Rush, Housing Plan Need Revising
Every undergraduate at MIT would agree that Residence and Orientation Week is hectic, nerve-wracking, and stressful for all involved. The pressure of rush is excessive and may adversely affect the choices made by incoming students. By increasing the flexibility of the housing system and eliminating discrepancies between dormitory rush and fraternity, sorority, and independent living group rush, MIT can correct some of rush's current defects.
The Institute has a vested interest in rush because it relies heavily on FSILGs to siphon off a large number of freshmen, freeing up dormitory spaces for returning upperclassmen. Here, FSILG rush acts as a crutch for the housing system - greater emphasis is placed on filling FSILGs to reduce crowding than on encouraging informed choices by freshmen.
Under archaic and restrictive gag rules, making such an informed decision is a near-impossible task for the average frosh. The Interfraternity Council and Panhellenic Association badmouthing rules prohibit members of FSILGs from giving any information in the least bit critical of another living group, something hardly conducive to an intelligent evaluation of living options.

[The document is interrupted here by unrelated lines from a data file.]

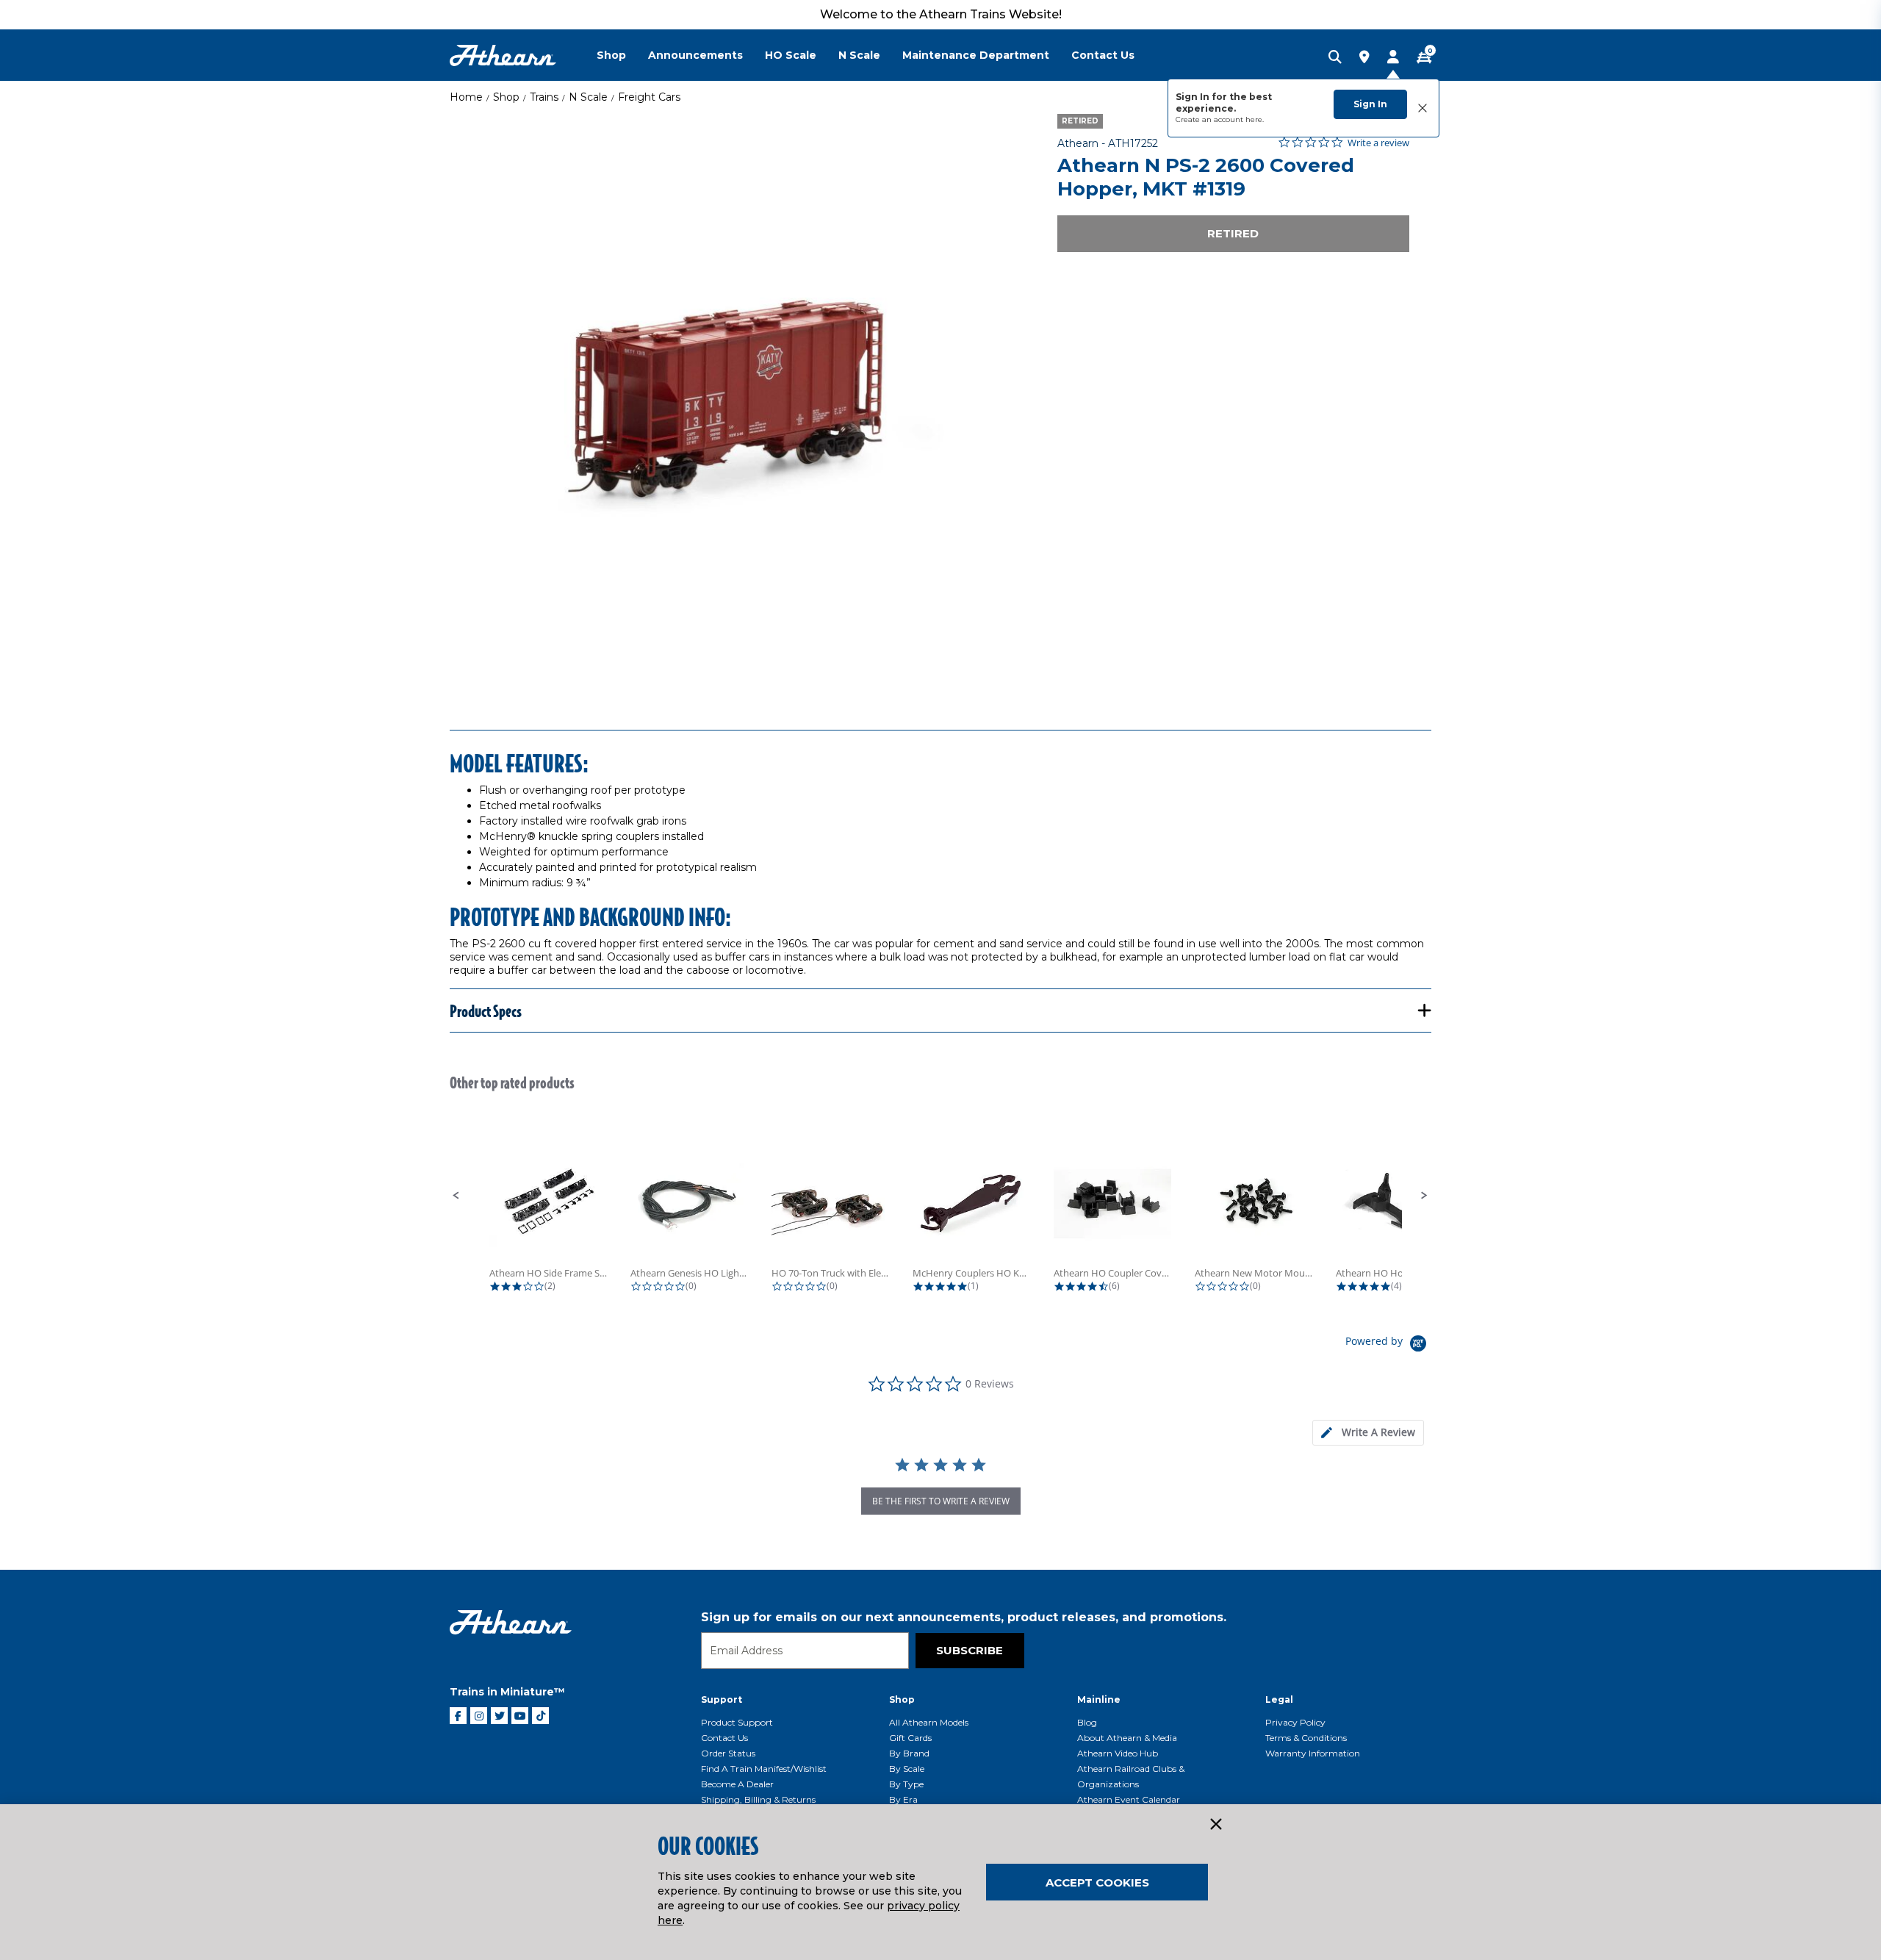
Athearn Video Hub (1117, 1753)
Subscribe (969, 1650)
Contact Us (724, 1737)
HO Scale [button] (790, 55)
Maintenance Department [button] (975, 55)
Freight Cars (649, 97)
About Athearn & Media (1127, 1737)
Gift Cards (910, 1737)
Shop (506, 97)
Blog (1087, 1722)
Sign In (1370, 104)
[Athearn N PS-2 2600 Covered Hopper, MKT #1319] (737, 401)
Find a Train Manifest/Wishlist (764, 1768)
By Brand (909, 1753)
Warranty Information (1312, 1753)
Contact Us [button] (1102, 55)
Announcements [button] (695, 55)
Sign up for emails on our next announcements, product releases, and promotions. (963, 1617)
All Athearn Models (928, 1722)
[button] (456, 1195)
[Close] (1215, 1825)
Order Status (728, 1753)
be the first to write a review (941, 1501)
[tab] (1368, 1433)
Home (466, 97)
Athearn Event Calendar (1128, 1799)
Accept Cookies (1097, 1882)
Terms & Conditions (1306, 1737)
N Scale (588, 97)
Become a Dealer (737, 1784)
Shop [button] (611, 55)
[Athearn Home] (503, 55)
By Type (906, 1784)
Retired (1233, 233)
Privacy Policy (1295, 1722)
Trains (544, 97)
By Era (903, 1799)
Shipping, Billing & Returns (758, 1799)
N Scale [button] (859, 55)
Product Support (737, 1722)
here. (1254, 119)
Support (721, 1699)
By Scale (906, 1768)
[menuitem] (622, 55)
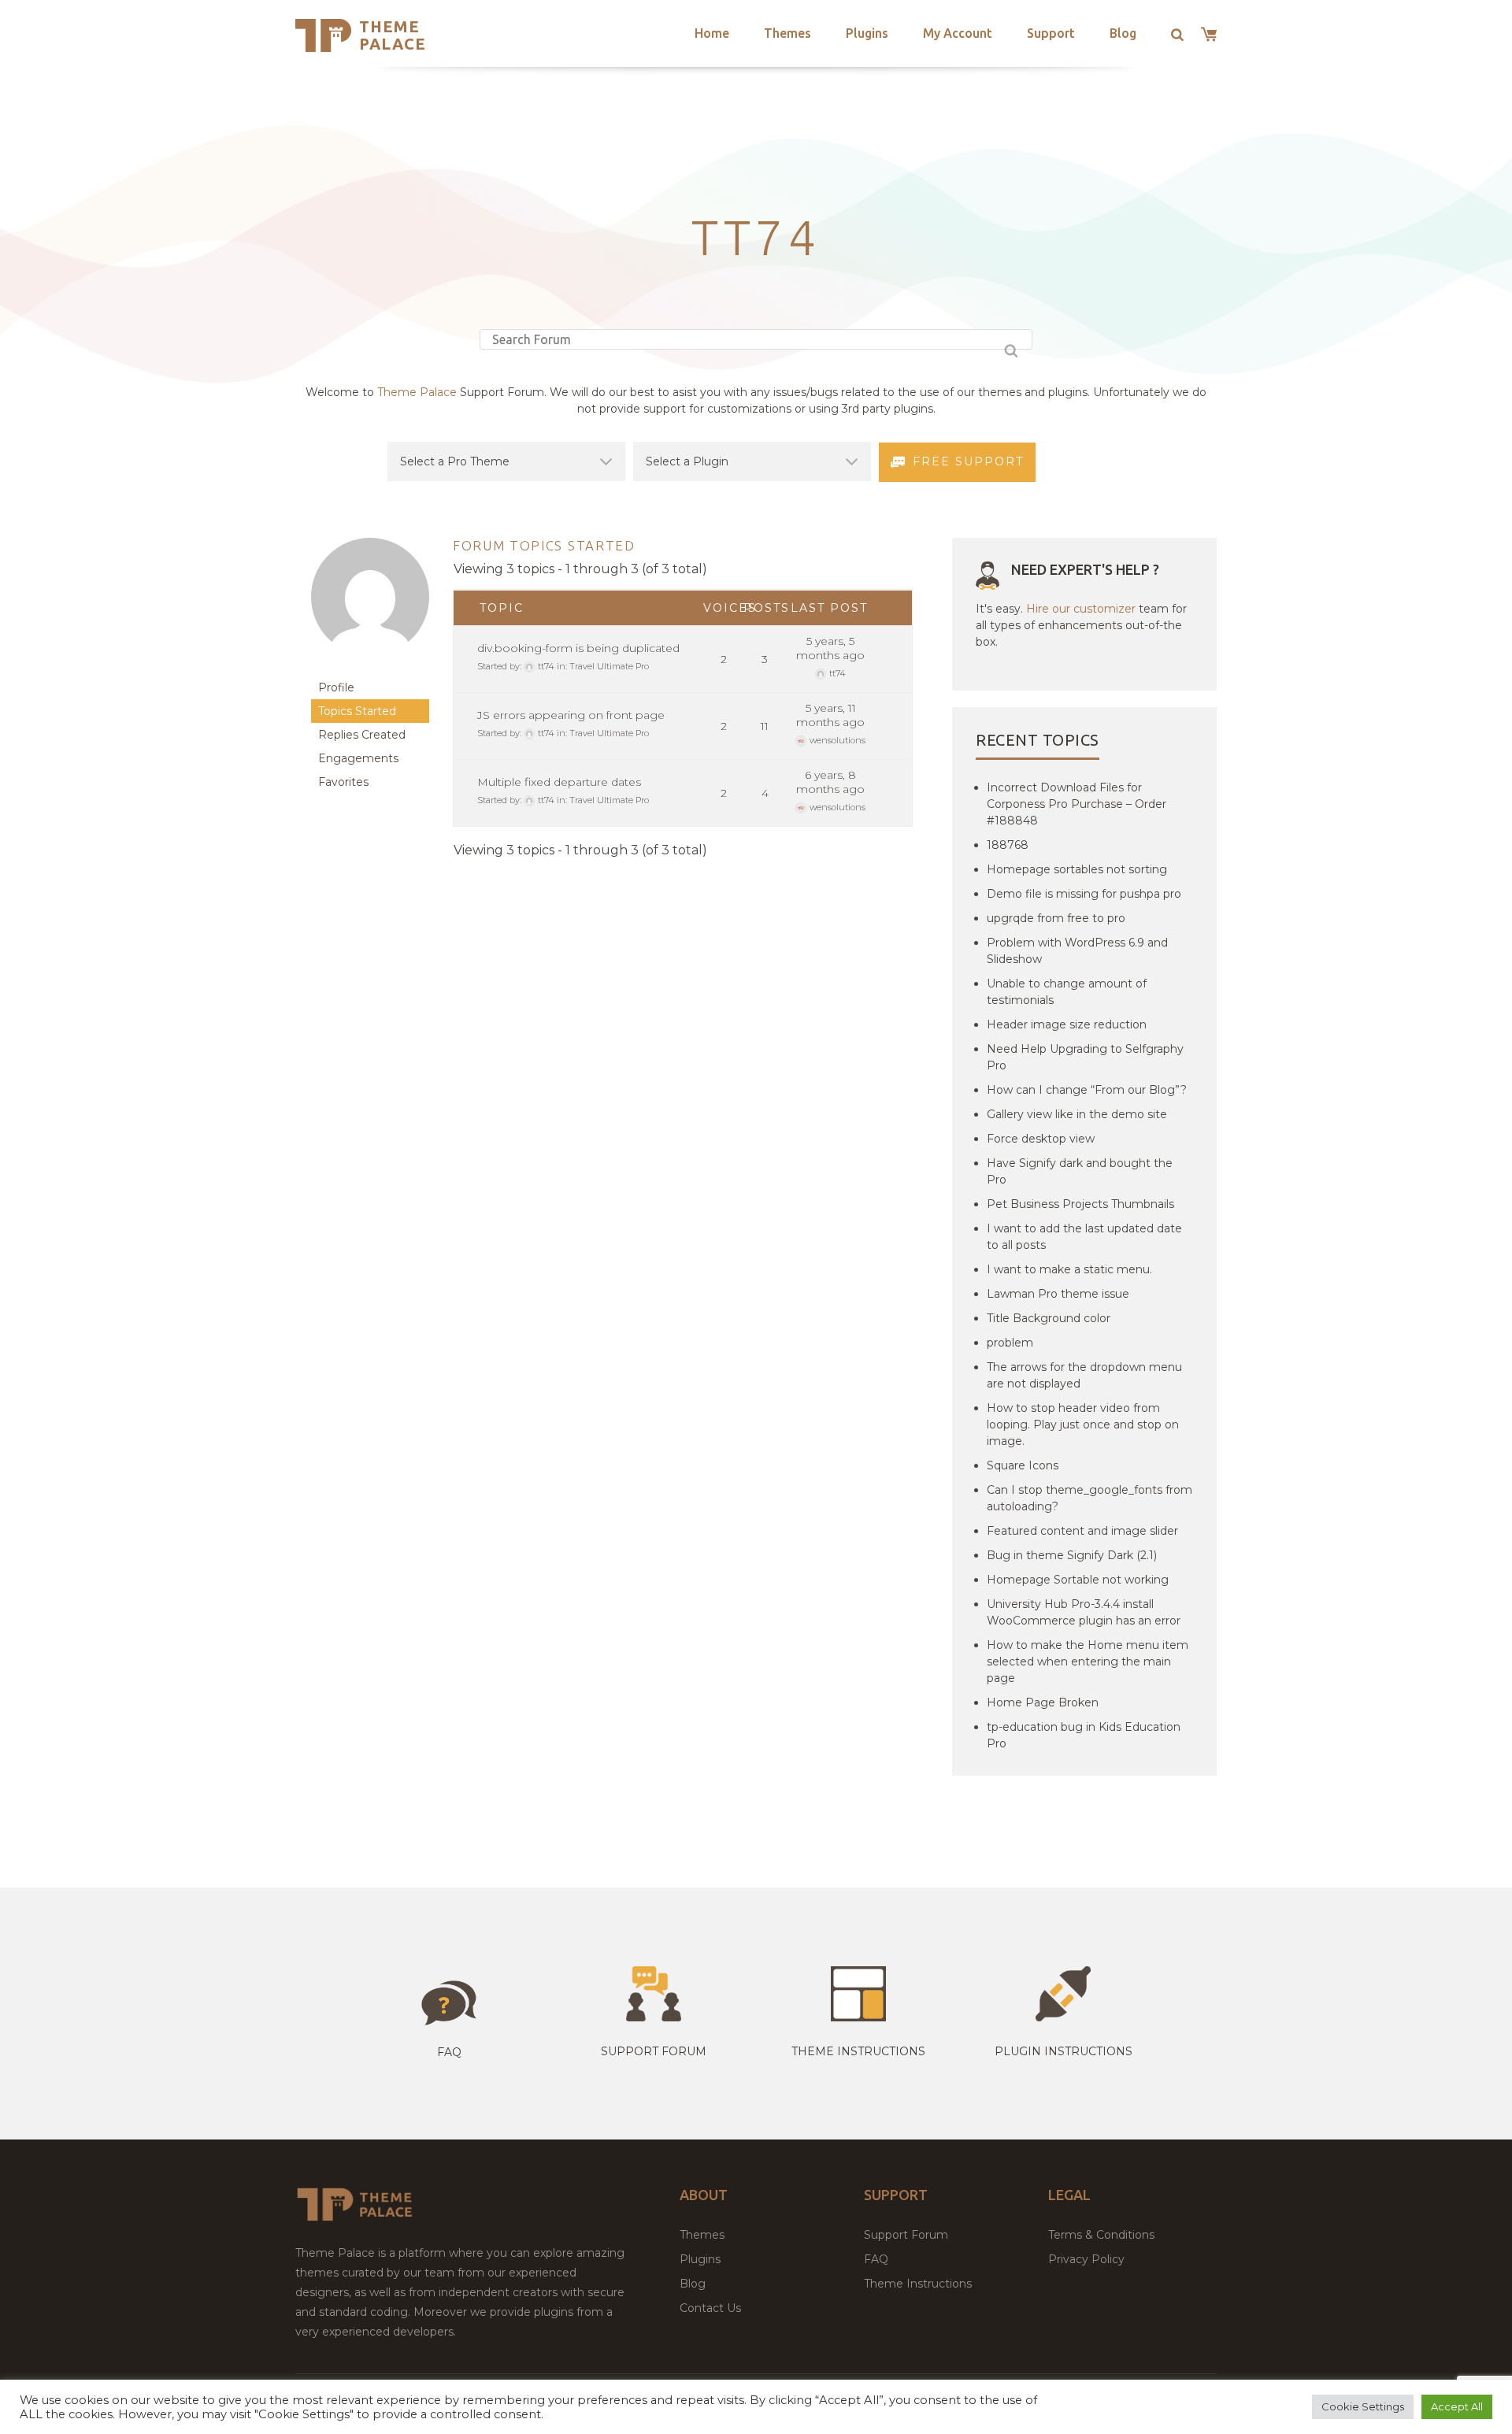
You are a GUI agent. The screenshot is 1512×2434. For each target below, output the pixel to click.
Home (712, 33)
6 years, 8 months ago (830, 782)
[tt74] (370, 668)
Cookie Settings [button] (1362, 2406)
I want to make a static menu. (1069, 1269)
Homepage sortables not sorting (1077, 869)
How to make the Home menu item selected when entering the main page (1087, 1661)
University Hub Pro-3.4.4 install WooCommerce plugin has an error (1083, 1612)
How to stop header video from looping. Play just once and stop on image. (1083, 1424)
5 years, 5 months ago (830, 648)
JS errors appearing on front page (571, 715)
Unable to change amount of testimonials (1067, 991)
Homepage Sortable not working (1078, 1580)
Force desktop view (1041, 1139)
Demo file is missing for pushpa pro (1084, 894)
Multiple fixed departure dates (559, 782)
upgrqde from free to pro (1056, 918)
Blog (1123, 33)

These badmouthing rules, already gone from dormitory rush, ought to be purged from the FSILG rush regulations.
Another imminent problem with rush involves housing for women, the fastest-growing segment of the MITundergraduate community. The administration and the admissions office have made laudable progress in attracting women to the undergraduate ranks. But little has been done to address the needs of these new women. Space in McCormick Hall is finite, and female enrollment will likely outpace new sorority housing. The Institute should intelligently plan and execute a strategy that preserves traditional housing options for women. Student participation is necessary in any such process.
The problem here is that because the dormitory system has no slack in it, there is currently no way to expand one housing option without steamrolling existing groups. More sorority space in Ashdown House would shunt aside graduate students, and forcing some dormitory floors to go all-female would seriously cripple valuable living group communities.
One way to increase the flexibility of the housing system - to handle more women in particular and more students in general - would be to expand it. Right now, slight changes in enrollment or incoming student preferences have big and ugly ramifications. Instead of basing planning on community consensus, the MIT administration is letting rush and enrollment drive the housing planning process. Since MIT has not made public its "master plan" for housing, if such a plan even exists, it is unclear whether expansion is being considered.
First, MIT should consider expanding its dormitory system in order to gain flexibility. Second, MIT should begin any important decision-making process in consultation with the affected living groups.
Deciding where to live for four years will always be difficult. Moreover, rush at MIT will probably always be stressful. By expanding the slack in the housing system and leveling the playing field for dorm and FSILG rush, however, MIT stands to relieve some of the pressure of rush and make the first few days of incoming students' lives more livable.